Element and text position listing
• • •
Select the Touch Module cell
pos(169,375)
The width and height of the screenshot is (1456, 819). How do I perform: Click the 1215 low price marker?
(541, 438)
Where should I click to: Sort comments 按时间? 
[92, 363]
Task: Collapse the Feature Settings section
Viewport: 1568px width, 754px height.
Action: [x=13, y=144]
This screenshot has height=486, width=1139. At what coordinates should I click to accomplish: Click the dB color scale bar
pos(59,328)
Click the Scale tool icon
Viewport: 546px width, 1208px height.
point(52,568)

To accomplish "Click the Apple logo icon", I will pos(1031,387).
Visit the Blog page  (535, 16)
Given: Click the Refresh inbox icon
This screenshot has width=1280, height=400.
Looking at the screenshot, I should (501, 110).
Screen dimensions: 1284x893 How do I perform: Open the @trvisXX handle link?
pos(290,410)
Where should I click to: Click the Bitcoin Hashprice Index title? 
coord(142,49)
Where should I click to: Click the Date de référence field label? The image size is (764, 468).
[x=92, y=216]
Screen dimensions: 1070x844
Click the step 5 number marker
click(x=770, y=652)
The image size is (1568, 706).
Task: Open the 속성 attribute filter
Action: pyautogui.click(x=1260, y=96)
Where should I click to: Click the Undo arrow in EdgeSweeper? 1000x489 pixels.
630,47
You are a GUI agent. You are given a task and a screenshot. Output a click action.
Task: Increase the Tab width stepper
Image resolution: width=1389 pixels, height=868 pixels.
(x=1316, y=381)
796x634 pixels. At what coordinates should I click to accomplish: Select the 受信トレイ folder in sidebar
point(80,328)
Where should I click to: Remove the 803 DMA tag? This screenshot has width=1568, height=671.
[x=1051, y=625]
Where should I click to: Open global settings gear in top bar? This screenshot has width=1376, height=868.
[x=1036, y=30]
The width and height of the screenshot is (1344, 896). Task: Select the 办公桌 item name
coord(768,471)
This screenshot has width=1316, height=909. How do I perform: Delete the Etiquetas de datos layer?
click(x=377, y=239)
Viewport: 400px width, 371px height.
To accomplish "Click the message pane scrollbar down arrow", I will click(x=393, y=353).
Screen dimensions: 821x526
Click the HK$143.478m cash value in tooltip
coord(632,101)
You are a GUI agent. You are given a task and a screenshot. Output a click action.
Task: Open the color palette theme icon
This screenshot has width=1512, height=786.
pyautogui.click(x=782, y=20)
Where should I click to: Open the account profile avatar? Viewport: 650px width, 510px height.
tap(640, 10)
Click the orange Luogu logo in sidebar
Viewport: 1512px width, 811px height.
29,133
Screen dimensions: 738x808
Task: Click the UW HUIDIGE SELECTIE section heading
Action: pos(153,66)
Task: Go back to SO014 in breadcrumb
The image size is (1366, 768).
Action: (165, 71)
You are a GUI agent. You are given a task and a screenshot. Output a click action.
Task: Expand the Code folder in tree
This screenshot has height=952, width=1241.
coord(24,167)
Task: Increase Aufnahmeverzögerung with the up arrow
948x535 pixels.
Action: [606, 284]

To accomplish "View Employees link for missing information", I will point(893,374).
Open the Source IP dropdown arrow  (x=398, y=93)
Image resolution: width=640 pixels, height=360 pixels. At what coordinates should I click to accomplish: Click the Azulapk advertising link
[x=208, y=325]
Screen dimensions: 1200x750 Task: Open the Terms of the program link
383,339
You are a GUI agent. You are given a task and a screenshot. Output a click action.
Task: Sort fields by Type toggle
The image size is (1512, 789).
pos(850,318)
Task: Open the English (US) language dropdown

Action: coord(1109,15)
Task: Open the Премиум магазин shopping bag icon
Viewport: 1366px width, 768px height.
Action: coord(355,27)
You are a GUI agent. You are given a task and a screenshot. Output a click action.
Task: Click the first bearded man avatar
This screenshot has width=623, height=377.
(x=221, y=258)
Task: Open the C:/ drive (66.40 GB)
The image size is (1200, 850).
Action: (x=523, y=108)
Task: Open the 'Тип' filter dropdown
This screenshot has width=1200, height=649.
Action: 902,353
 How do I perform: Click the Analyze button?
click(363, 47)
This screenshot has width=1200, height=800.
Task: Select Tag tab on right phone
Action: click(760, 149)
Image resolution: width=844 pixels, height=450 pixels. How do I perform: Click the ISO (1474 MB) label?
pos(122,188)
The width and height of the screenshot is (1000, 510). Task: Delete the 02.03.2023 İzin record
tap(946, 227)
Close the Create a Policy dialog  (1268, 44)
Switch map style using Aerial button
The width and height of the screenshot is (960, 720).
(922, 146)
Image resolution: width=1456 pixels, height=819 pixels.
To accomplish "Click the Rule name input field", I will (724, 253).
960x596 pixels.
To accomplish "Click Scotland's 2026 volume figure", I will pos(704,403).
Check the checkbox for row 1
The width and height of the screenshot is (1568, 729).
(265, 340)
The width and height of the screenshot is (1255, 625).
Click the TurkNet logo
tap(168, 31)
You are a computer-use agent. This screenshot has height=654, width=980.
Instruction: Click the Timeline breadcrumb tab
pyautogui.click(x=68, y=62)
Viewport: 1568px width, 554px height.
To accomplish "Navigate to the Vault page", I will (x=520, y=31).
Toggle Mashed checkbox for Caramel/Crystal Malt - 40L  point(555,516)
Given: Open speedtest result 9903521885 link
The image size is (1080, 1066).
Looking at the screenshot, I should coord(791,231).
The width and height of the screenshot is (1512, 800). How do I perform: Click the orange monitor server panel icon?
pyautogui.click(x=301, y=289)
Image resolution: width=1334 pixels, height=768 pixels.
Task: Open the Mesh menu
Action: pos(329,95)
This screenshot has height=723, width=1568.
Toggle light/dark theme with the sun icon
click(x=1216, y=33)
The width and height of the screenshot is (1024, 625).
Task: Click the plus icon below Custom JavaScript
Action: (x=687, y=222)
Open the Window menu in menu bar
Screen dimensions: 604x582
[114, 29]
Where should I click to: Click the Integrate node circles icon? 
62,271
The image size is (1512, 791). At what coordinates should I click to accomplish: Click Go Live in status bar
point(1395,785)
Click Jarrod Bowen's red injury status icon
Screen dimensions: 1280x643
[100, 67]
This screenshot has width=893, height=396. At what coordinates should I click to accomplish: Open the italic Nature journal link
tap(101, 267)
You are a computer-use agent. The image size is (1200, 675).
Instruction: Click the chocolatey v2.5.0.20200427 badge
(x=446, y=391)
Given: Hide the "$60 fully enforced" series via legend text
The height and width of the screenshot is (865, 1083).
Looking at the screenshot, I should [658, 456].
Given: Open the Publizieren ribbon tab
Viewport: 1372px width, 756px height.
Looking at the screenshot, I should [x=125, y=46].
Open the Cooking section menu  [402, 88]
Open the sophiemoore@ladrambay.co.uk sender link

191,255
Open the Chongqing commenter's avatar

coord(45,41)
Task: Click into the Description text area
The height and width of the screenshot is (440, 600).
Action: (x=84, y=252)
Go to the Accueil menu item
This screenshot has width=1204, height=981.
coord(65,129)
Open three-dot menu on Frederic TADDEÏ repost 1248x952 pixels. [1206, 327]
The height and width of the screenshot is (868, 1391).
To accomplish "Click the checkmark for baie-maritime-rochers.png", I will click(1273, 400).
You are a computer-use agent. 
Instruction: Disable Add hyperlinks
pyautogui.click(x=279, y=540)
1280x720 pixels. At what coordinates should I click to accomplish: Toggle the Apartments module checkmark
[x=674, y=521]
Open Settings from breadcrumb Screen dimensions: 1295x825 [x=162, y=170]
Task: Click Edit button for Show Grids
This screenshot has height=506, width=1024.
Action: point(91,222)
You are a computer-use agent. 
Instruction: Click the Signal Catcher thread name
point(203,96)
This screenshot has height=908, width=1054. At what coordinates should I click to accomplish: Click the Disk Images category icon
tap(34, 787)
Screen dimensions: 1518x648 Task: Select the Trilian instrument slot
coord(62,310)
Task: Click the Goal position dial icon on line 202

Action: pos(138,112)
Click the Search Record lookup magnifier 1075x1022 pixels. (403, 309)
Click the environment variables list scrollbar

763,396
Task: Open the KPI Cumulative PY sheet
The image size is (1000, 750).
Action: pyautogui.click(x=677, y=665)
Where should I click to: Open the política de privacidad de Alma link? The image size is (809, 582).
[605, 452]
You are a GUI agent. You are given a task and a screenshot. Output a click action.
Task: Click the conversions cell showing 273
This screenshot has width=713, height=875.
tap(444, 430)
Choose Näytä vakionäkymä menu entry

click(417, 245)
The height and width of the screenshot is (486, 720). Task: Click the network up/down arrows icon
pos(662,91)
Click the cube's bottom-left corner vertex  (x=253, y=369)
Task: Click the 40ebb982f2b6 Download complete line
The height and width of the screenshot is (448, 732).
• • •
● Exercise prompt
Identify every line in the listing above that contains the string "Instruction", treating uppercase and lowercase letters as different, and copy each such line.

● Answer to this task
Instruction: Click the Timeline breadcrumb tab
Instruction: Click the chocolatey v2.5.0.20200427 badge
Instruction: Disable Add hyperlinks
Instruction: Click the Signal Catcher thread name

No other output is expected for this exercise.